Nuovi scenari di guerra al tempo dei computer Società
Sembra si siano raffreddati i bollenti ardori di Kim Jong-un, leader nordcoreano non ancora trentenne (probabilmente il più giovane capo di Stato al mondo, peccato però che lo Stato in questione sia retto da un regime dittatoriale) che appena poche settimane fa minacciava guerra non solo nei confronti dello storico nemico, la Corea del Sud, ma anche degli Stati Uniti e di tutto il mondo occidentale. A meno di ulteriori colpi di testa, pare proprio che il pericolo di un conflitto imminente sia stato sventato.
Ma come si svolgerebbe una guerra nel XXI secolo? Cos’avrebbe in comune con i conflitti del passato e quali sarebbero invece le innovazioni che le più recenti tecnologie hanno apportato nel campo bellico? Se fosse ancora vivo, forse Salvatore Quasimodo apporterebbe qualche aggiornamento (o upgrade, per dirla in termini informatici) alla sua celebre poesia Uomo del mio tempo: anziché parlare di carro di fuoco e di carlinga, forse scriverebbe “Eri alla tastiera, con le dita maligne, le coordinate di morte“. Perché al giorno d’oggi, in una guerra, il bilancio di vite stroncate dipenderebbe, più che dalle dita che premono un grilletto o che azionano un cannone, da quelle che agiscono su un computer.
L’uso dei droni da guerra, dei velivoli Predator privi di pilota e di altri strumenti impersonali di guerra a distanza è una delle principali novità nei conflitti odierni. Diciamo la verità: l’impiego di truppe a terra è ancora una necessità, specialmente nelle fasi successive ad un conflitto, quelle cosiddette missioni di peace-keeping, ossia mantenimento della pace, che paradossalmente in Afghanistan e in Iraq hanno visto un maggior numero di vittime rispetto alla guerra vera e propria. Ma in un eventuale scontro in campo aperto tra due eserciti regolari, l’uso di soldati sarebbe altamente sconsigliabile.
Le moderne tecnologie consentono a chi ne dispone di condurre una campagna militare impegnando sul fronte il minor numero possibile di uomini. I satelliti spia in orbita geostazionaria possono fornire una quantità d’informazioni utili a pianificare una strategia bellica senza bisogno di mandare truppe in avanscoperta (ed i satelliti non possono essere attaccati o distrutti da terra); per rilevamenti più dettagliati si ricorre agli aerei spia senza pilota, molto più piccoli di un caccia e per questo difficoltosi da rilevare ai radar e ancor più da abbattere.
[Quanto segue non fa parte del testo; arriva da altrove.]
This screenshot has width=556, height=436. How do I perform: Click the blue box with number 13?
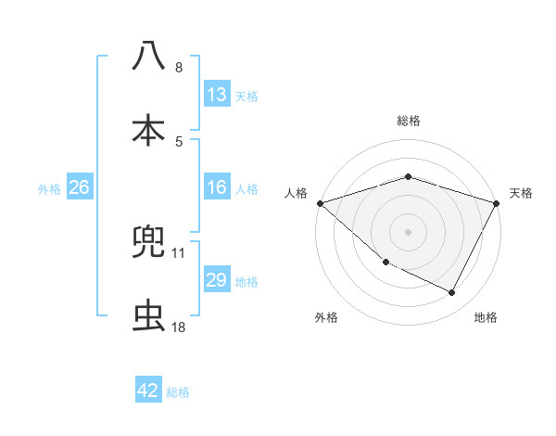pyautogui.click(x=216, y=94)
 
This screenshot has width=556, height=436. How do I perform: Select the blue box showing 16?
pyautogui.click(x=216, y=187)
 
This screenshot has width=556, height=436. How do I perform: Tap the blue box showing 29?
pyautogui.click(x=216, y=280)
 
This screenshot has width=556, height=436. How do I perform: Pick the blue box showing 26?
pyautogui.click(x=79, y=187)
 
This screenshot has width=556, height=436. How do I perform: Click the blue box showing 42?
pyautogui.click(x=148, y=391)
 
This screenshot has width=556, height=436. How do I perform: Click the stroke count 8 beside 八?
pyautogui.click(x=178, y=68)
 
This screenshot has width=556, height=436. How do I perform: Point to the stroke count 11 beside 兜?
pyautogui.click(x=178, y=252)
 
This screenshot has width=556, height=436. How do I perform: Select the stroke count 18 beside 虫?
pyautogui.click(x=178, y=327)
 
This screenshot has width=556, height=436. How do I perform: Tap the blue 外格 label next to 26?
pyautogui.click(x=49, y=188)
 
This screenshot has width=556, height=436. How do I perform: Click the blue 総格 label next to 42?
pyautogui.click(x=178, y=391)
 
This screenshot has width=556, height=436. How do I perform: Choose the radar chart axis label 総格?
pyautogui.click(x=408, y=121)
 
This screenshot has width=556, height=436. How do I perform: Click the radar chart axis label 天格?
pyautogui.click(x=521, y=193)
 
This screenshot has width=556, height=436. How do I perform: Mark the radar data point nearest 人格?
pyautogui.click(x=320, y=203)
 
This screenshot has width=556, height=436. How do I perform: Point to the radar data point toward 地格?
pyautogui.click(x=452, y=293)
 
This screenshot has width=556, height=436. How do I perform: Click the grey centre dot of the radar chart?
pyautogui.click(x=408, y=232)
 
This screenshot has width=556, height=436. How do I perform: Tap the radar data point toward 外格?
pyautogui.click(x=385, y=263)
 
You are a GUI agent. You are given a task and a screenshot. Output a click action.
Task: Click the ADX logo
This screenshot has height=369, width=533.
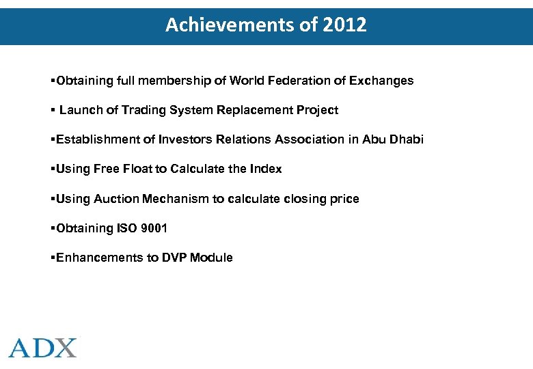pos(43,347)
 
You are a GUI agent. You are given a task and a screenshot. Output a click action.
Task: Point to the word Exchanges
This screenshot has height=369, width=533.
pos(381,81)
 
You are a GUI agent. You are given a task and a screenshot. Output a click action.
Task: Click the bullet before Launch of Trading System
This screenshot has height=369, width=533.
pos(53,110)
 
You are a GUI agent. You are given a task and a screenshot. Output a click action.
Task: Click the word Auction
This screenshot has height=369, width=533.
pos(117,199)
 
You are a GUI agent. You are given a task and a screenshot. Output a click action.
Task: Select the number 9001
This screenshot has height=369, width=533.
pos(153,228)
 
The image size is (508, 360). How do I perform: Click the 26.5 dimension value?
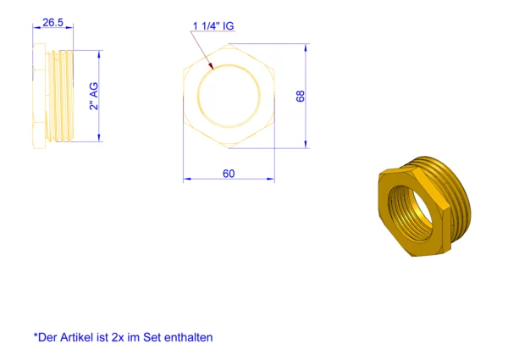tap(52, 23)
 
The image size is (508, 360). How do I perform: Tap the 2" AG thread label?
tap(94, 97)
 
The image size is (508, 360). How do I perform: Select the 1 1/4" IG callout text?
tap(213, 26)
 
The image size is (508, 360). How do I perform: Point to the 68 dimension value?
tap(301, 97)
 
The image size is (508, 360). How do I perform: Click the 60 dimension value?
tap(229, 174)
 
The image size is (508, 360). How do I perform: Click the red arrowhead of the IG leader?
tap(211, 66)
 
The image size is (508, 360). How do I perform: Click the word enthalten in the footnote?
tap(189, 337)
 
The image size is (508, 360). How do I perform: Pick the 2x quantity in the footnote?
tap(118, 338)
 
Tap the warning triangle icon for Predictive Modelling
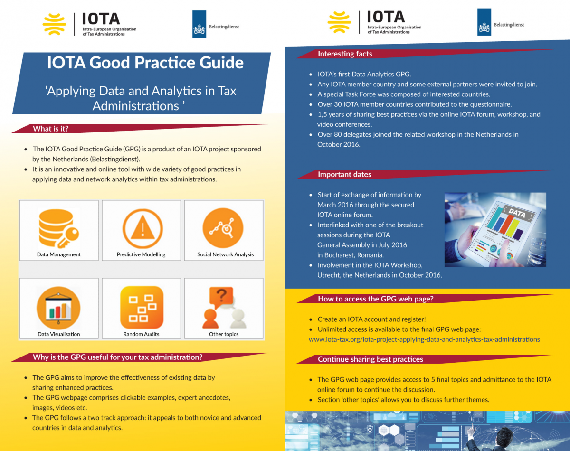141,228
Gli stessi velivoli teleguidati possono compiere un bombardamento su obiettivi mirati senza che nessun essere umano sia presente a bordo: tutto viene gestito da una centrale, che può essere situata a poche centinaia di chilometri dal luogo dell’operazione se non addirittura in un altro continente.
Certo, attualmente queste tecnologie sono all’avanguardia, costano moltissimo e sono pochissimi gli Stati che ne dispongono, ma non è avvenuta la stessa cosa in passato con tutte le armi, dalle prime lame in ferro fino alla bomba atomica? Cosa accadrebbe se un giorno, quando tutte le nazioni avessero a disposizione una flotta di bombardieri pilotati a distanza, scoppiasse una guerra? La morte pioverebbe dal cielo mentre i suoi latori, coloro che con un clic su una tastiera sganciano le bombe, si troverebbero al sicuro, celati in qualche bunker blindato, osservando i risultati delle proprie azioni in un monitor, quasi come se non vi fosse più differenza tra una guerra reale ed un videogioco di simulazione.
Verrà forse il giorno in cui i soldati migliori non saranno i più forti da un punto di vista fisico, ma i più in gamba davanti ad un computer. Possiamo solo sperare che l’umanità quel giorno sia abbastanza matura da evitare una forma d’annientamento così fredda ed impersonale, ma non per questo più civile di quando chi uccideva un nemico si ritrovava le mani imbrattate di sangue.